Anyway, shouldn't packer ansible provisioner be able to establish an SSH connection without "manual" interference even when the user passes the SSH communicator a password instead of an SSH key file?

Thanks in advance!

[guybarzi]

For clarification:

When I use the ansible_ssh_pass extra arg everything works.
Shouldn't it work automatically though? Shouldn't Packer take care of the SSH connection automatically (without me having to "manually" insert the password) as stated in the documentation?
Packer ansible provisioner does create an SSH key file and try using it, but it fails because the SSH key file is empty. That is why I had to insert the password "manually".

[SwampDragons]

You're right, ideally this should work automatically.

[ghost]

This issue has been automatically migrated to hashicorp/packer-plugin-ansible#6 because it looks like an issue with that plugin. If you believe this is not an issue with the plugin, please reply to hashicorp/packer-plugin-ansible#6.

[jeremymcgee73]

Just wanted to comment to say I have been having this problem on RHEL and Windows. I thought it was something in my environment, and switched to other ways of doing auth. (just using a private key to connect).

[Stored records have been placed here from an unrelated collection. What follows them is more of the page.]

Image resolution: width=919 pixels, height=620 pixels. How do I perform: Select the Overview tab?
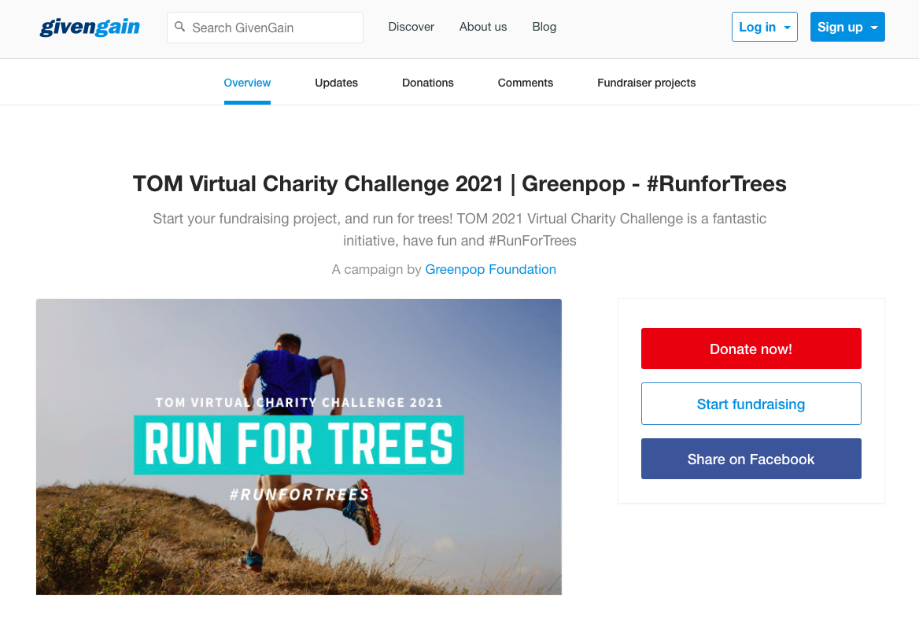tap(247, 83)
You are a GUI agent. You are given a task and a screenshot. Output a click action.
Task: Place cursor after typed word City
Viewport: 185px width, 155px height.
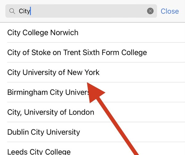(31, 11)
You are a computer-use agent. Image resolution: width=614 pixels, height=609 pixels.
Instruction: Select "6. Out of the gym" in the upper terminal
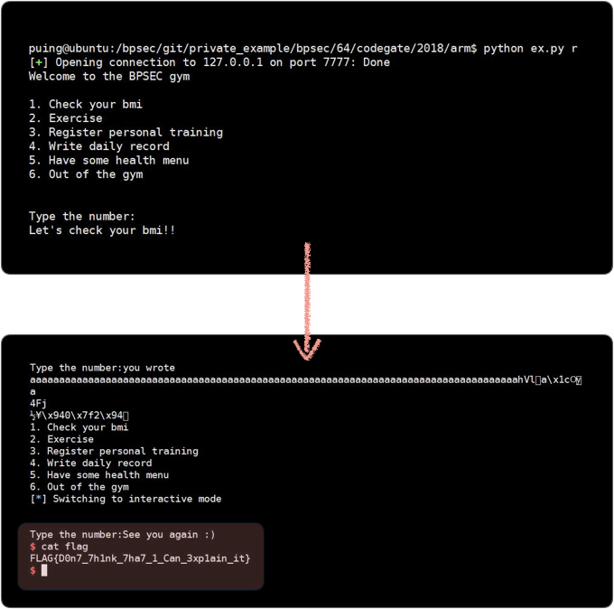tap(85, 174)
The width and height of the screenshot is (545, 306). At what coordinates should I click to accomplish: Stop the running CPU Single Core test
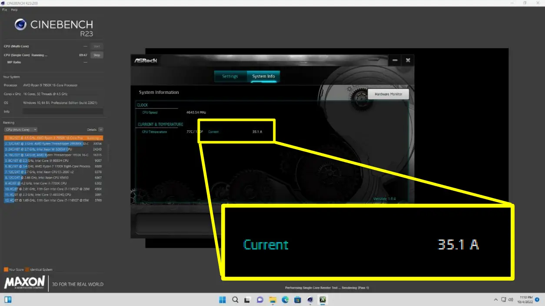tap(96, 55)
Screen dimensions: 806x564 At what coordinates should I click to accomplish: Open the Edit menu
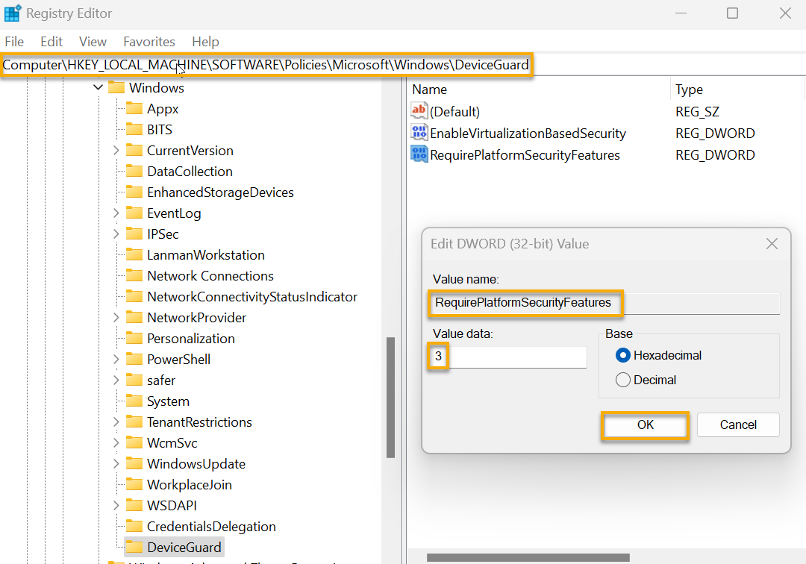(x=51, y=42)
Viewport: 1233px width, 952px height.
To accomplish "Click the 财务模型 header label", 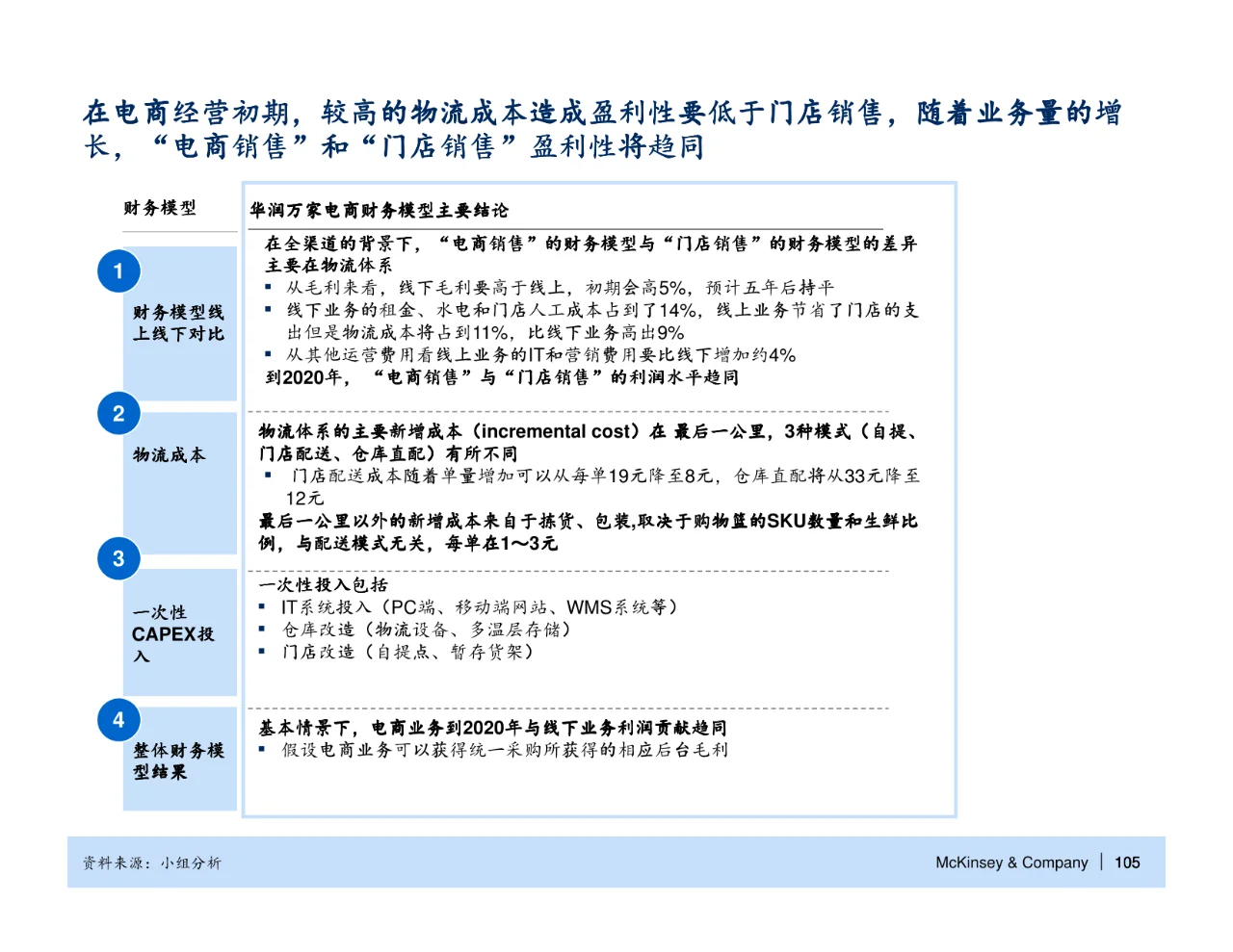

But, this compounded with the RHEL 8.* SSH (#8609) issue, made the solution I use for other OSs, not work.

[jeremymcgee73]

I will open another issue after some more troubleshooting. But, I'm also having an issue using the ssh_authorized_key_file property, it still generates the key which is empty, and does not pass the value in ssh_authorized_key_file.

[ghost]

I'm going to lock this issue because it has been closed for 30 days ⏳. This helps our maintainers find and focus on the active issues.

If you have found a problem that seems similar to this, please open a new issue and complete the issue template so we can capture all the details necessary to investigate further.